[Dataset entries]
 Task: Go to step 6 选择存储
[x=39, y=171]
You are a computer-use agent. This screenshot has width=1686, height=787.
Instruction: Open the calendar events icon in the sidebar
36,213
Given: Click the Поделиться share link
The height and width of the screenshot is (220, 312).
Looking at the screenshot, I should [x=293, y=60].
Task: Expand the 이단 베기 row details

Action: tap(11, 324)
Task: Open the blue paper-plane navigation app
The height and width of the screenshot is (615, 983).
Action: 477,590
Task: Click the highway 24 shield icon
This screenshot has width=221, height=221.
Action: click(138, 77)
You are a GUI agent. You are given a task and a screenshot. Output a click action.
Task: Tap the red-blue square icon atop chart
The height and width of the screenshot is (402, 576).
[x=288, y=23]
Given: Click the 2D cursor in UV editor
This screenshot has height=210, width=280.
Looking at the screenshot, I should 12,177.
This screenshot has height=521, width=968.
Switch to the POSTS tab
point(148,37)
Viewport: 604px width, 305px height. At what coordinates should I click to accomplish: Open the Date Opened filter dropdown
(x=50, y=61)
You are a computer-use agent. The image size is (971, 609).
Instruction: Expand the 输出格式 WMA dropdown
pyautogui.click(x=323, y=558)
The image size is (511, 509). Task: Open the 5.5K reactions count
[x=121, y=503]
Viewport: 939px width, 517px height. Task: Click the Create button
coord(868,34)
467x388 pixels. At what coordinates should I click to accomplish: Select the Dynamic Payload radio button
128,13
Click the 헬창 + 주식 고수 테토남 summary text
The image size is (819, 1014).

[Task statement]: Set down the data once more, exactly as shown above.

[Solution]:
 Task: Go to step 6 选择存储
[x=39, y=171]
You are a computer-use agent. This screenshot has width=1686, height=787.
Instruction: Open the calendar events icon in the sidebar
36,213
Given: Click the Поделиться share link
The height and width of the screenshot is (220, 312).
Looking at the screenshot, I should [x=293, y=60].
Task: Expand the 이단 베기 row details

Action: tap(11, 324)
Task: Open the blue paper-plane navigation app
The height and width of the screenshot is (615, 983).
Action: 477,590
Task: Click the highway 24 shield icon
This screenshot has width=221, height=221.
Action: click(138, 77)
You are a GUI agent. You are given a task and a screenshot. Output a click action.
Task: Tap the red-blue square icon atop chart
The height and width of the screenshot is (402, 576).
[x=288, y=23]
Given: Click the 2D cursor in UV editor
This screenshot has height=210, width=280.
Looking at the screenshot, I should 12,177.
This screenshot has height=521, width=968.
Switch to the POSTS tab
point(148,37)
Viewport: 604px width, 305px height. At what coordinates should I click to accomplish: Open the Date Opened filter dropdown
(x=50, y=61)
You are a computer-use agent. The image size is (971, 609).
Instruction: Expand the 输出格式 WMA dropdown
pyautogui.click(x=323, y=558)
The image size is (511, 509). Task: Open the 5.5K reactions count
[x=121, y=503]
Viewport: 939px width, 517px height. Task: Click the Create button
coord(868,34)
467x388 pixels. At what coordinates should I click to accomplish: Select the Dynamic Payload radio button
128,13
Click the 헬창 + 주식 고수 테토남 summary text
The image size is (819, 1014).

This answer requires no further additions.